Hive datasets

Most of the time, to read and write data in the Hadoop ecosystem, DSS handles HDFS datasets, that is file-oriented datasets pointing to files residing on one or several HDFS-like filesystems.

DSS can also handle Hive datasets. Hive datasets are pointers to Hive tables already defined in the Hive metastore.

  • Hive datasets can only be used for reading, not for writing

  • To read data from Hive datasets, DSS uses HiveServer2 (using a JDBC connection). In essence a Hive dataset is a SQL-like dataset

Use cases

HDFS dataset remains the “to-go” dataset for interacting with Hadoop-hosted data. The HDFS dataset provides the most features, the most ability to paralellize work and execute it on the cluster.

However, there are some cases of (existing) source data for which the HDFS isn’t able to read them properly. In that case, using a Hive dataset as the source of your Flow will allow you to read your data. Since Hive dataset is read-only, only the sources of the Flow use a Hive dataset, and subsequent parts of the Flow revert to regular HDFS datasets.

Hive views

If you have existing data which is available through a Hive view, there are no HDFS files materializing this particular data. In that case, you cannot use a HDFS dataset and should use a Hive dataset.

No read access on source files

Through the Hive security mechanisms (Sentry and Ranger), it is possible to have existing tables in the Hive metastore, with read access to these tables using HiveServer2, but not read access to the underlying HDFS files.

In that case, you cannot use a HDFS dataset and should use a Hive dataset.

ACID tables (ORC)

You can create ACID tables in Hive (in the ORC format). These tables support UPDATE statements that regular Hive tables don’t support. These tables are stored in a very specific format that only HiveServer2 can read. DSS cannot properly read the underlying files of these tables.

In that case, you cannot use a HDFS dataset and should use a Hive dataset.

DATE and DECIMAL data types

There are various difficulties in reading tables containing these kind of columns. It is recommended to use Hive datasets preferably when reading these tables.

Creating a Hive dataset

You do not need to setup a connection to create a Hive dataset. As soon as connectivity with Hadoop (and your HiveServer2) is established, you can create Hive datasets

New dataset

  • Select New Dataset > Hive

  • Select the database and the table

  • Click on test to retrieve the schema

  • Your Hive dataset is ready to use

Import

Either from the catalog or connections explorer, when selecting an existing Hive table, you will have the option to import it either as a HDFS dataset or Hive dataset.

Using a Hive dataset

A Hive dataset can be used with most kinds of DSS recipes.

Hive recipes

You can create Hive recipes with Hive datasets as inputs.

Note

The recipe MUST be in “Hive CLI (global metastore)” or HiveServer2 mode for this to work.

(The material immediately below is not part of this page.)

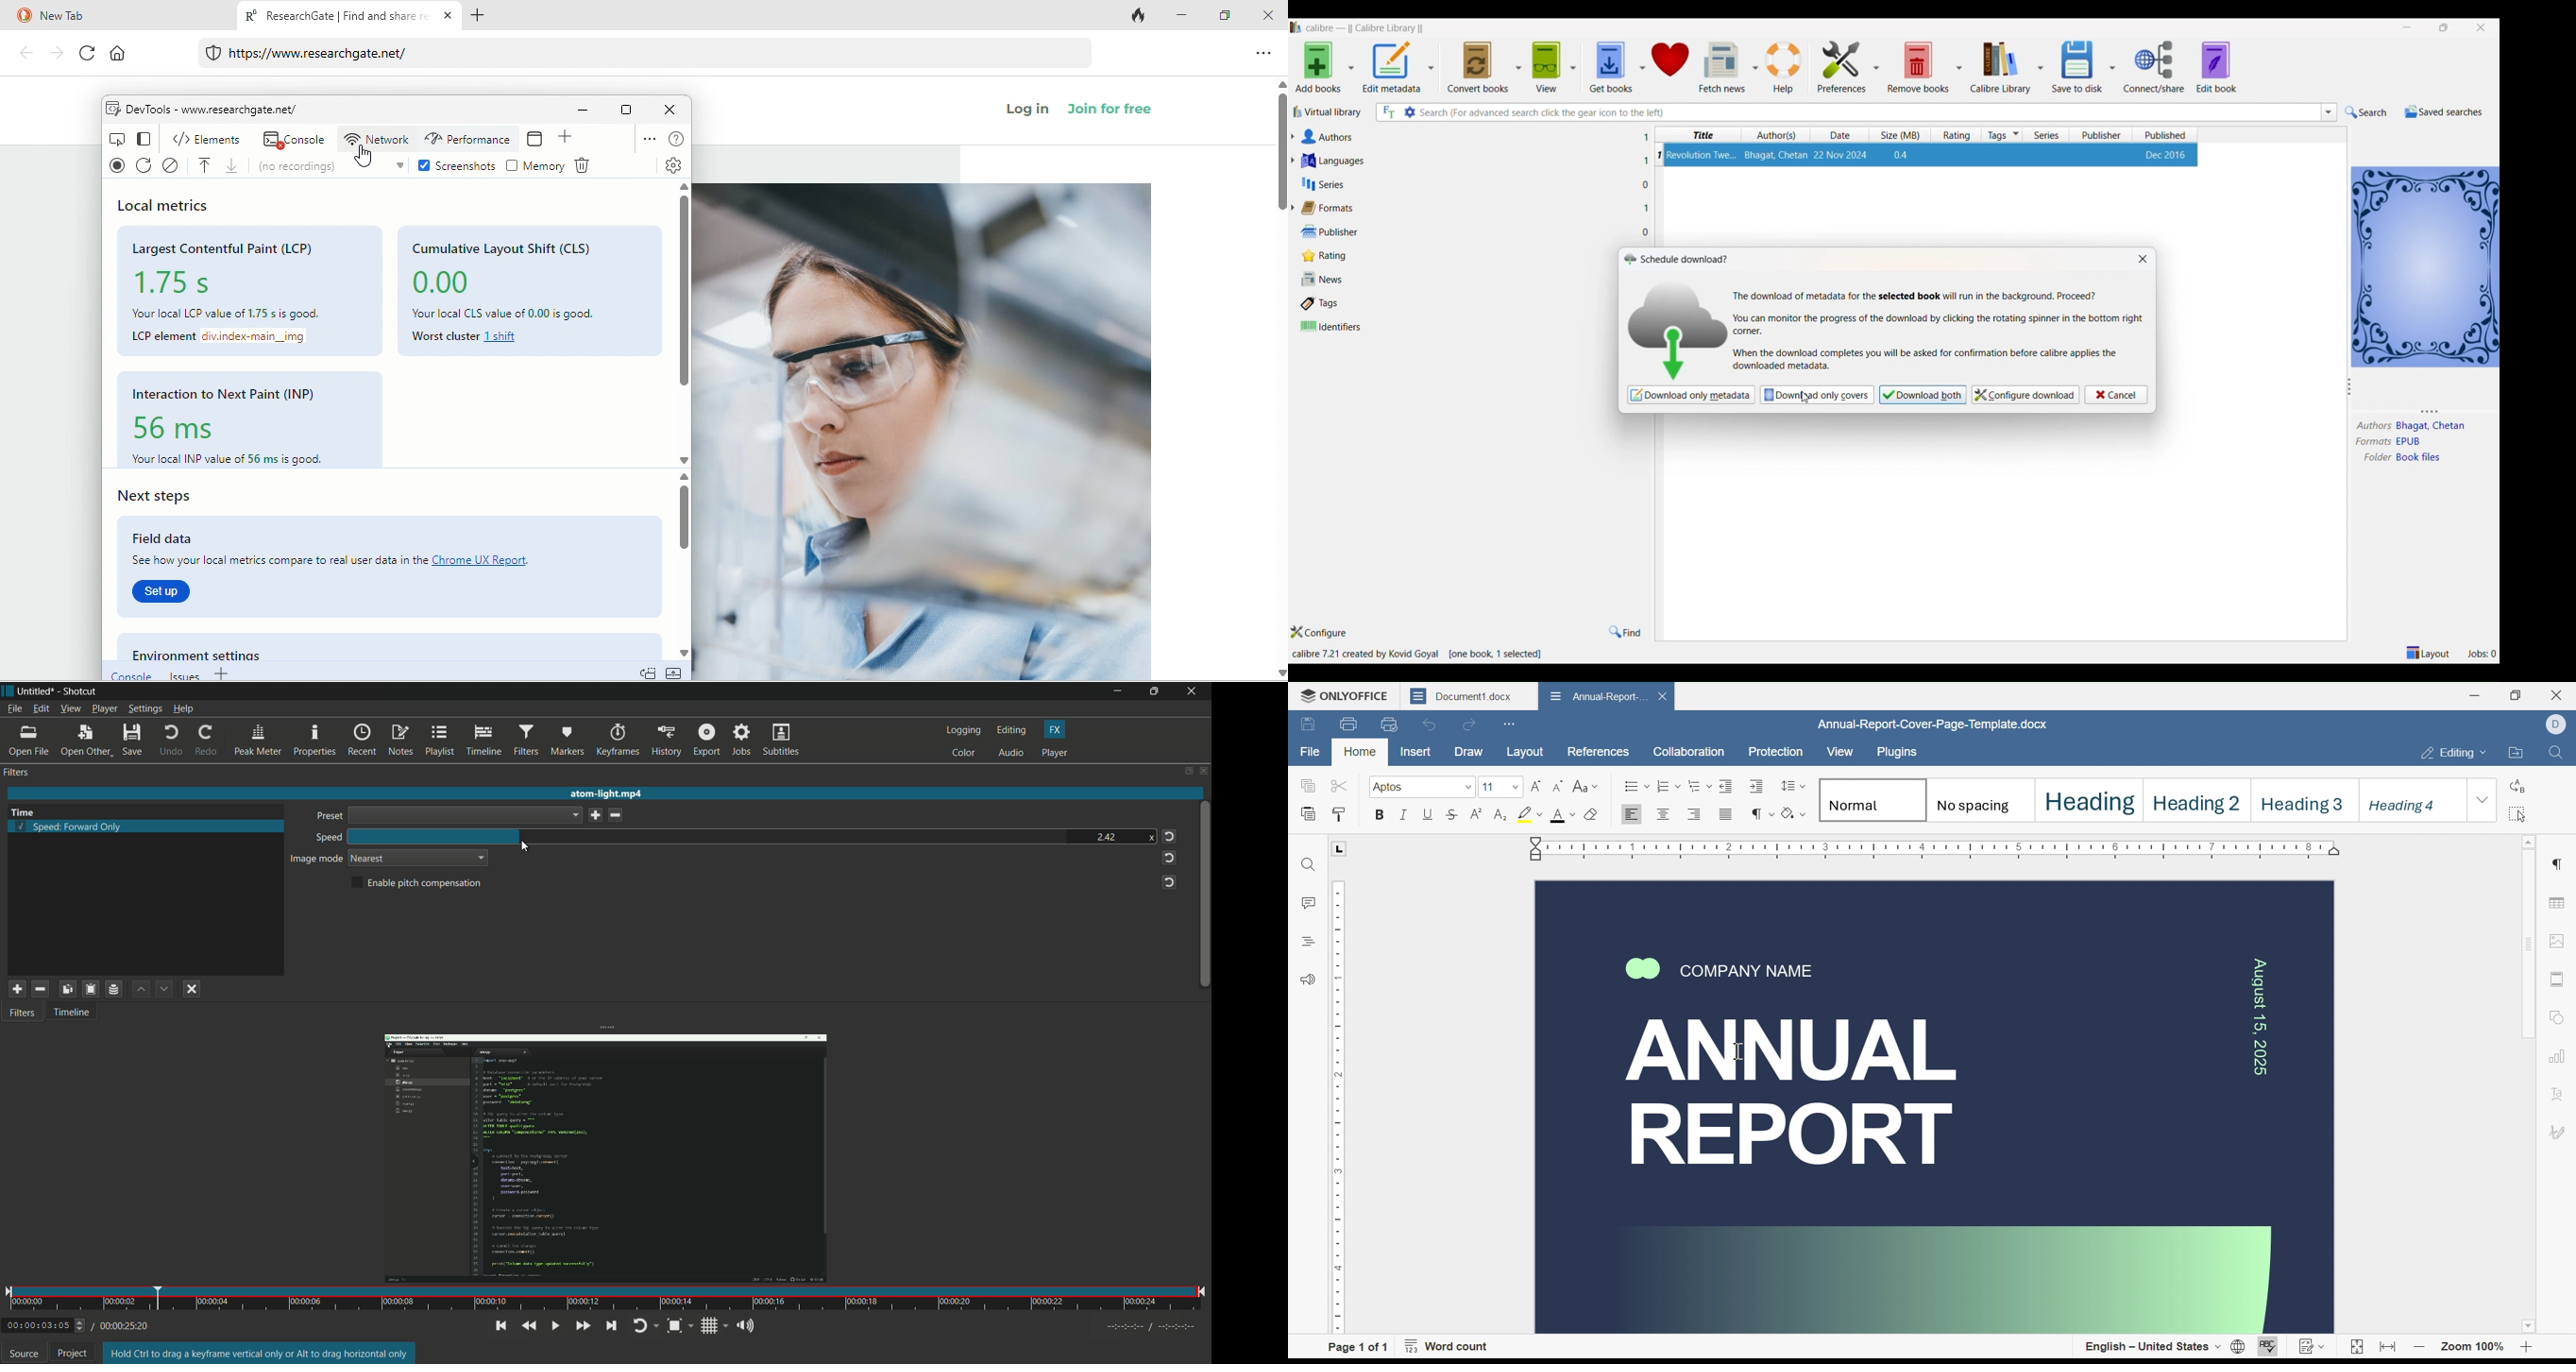  What do you see at coordinates (1359, 753) in the screenshot?
I see `home` at bounding box center [1359, 753].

Please see Hive for more information.

Visual recipes with Hive as execution engine

You can create visual recipes and select the Hive execution engine (when available) with Hive datasets as inputs.

Note

The recipe MUST be in “Hive CLI (global metastore)” or HiveServer2 mode for this to work. Please see Hive for more information.

Spark recipes

You can create Spark (code) recipes with Hive datasets as inputs.

Note

The recipe MUST be in “Use global metastore)” mode for this to work.

Note

You must have filesystem-level access to the underlying files of this Hive table for this to work.

Visual recipes with Spark as execution engine

You can create visual recipes and select the Spark execution engine (when available) recipes with Hive datasets as inputs.

Note

The recipe MUST be in “Use global metastore)” mode for this to work.

Note

You must have filesystem-level access to the underlying files of this Hive table for this to work.

Limitations

  • SQL recipes cannot be used. Use a Hive recipe instead

  • Spark engine (and Spark recipes) cannot be used if you don’t have filesystem access to the underlying tables.